EXERCISE TEXT Start Marker

GraphMI: Extracting Private Graph Data from Graph Neural Networks
- URL: http://arxiv.org/abs/2106.02820v1
- Date: Sat, 5 Jun 2021 07:07:52 GMT
- Title: GraphMI: Extracting Private Graph Data from Graph Neural Networks
- Authors: Zaixi Zhang, Qi Liu, Zhenya Huang, Hao Wang, Chengqiang Lu, Chuanren
Liu, Enhong Chen
- Abstract summary: We present textbfGraph textbfModel textbfInversion attack (GraphMI), which aims to extract private graph data of the training graph by inverting GNN.
Specifically, we propose a projected gradient module to tackle the discreteness of graph edges while preserving the sparsity and smoothness of graph features.
We design a graph auto-encoder module to efficiently exploit graph topology, node attributes, and target model parameters for edge inference.
- Score: 59.05178231559796
- License: http://arxiv.org/licenses/nonexclusive-distrib/1.0/
- Abstract: As machine learning becomes more widely used for critical applications, the
need to study its implications in privacy turns to be urgent. Given access to
the target model and auxiliary information, the model inversion attack aims to
infer sensitive features of the training dataset, which leads to great privacy
concerns. Despite its success in grid-like domains, directly applying model
inversion techniques on non-grid domains such as graph achieves poor attack
performance due to the difficulty to fully exploit the intrinsic properties of
graphs and attributes of nodes used in Graph Neural Networks (GNN). To bridge
this gap, we present \textbf{Graph} \textbf{M}odel \textbf{I}nversion attack
(GraphMI), which aims to extract private graph data of the training graph by
inverting GNN, one of the state-of-the-art graph analysis tools. Specifically,
we firstly propose a projected gradient module to tackle the discreteness of
graph edges while preserving the sparsity and smoothness of graph features.

EXERCISE TEXT End Marker
PROVIDED DATA Start Marker

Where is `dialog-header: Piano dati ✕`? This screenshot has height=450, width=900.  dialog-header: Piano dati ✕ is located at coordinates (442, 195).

PROVIDED DATA End Marker

## EXERCISE REQUIREMENTS:
Resume the abstract on the GraphMI attack against graph neural networks, starting after its last sentence. The material has no role in this exercise.

## OUTPUT:
Then we design a graph auto-encoder module to efficiently exploit graph
topology, node attributes, and target model parameters for edge inference. With
the proposed methods, we study the connection between model inversion risk and
edge influence and show that edges with greater influence are more likely to be
recovered. Extensive experiments over several public datasets demonstrate the
effectiveness of our method. We also show that differential privacy in its
canonical form can hardly defend our attack while preserving decent utility.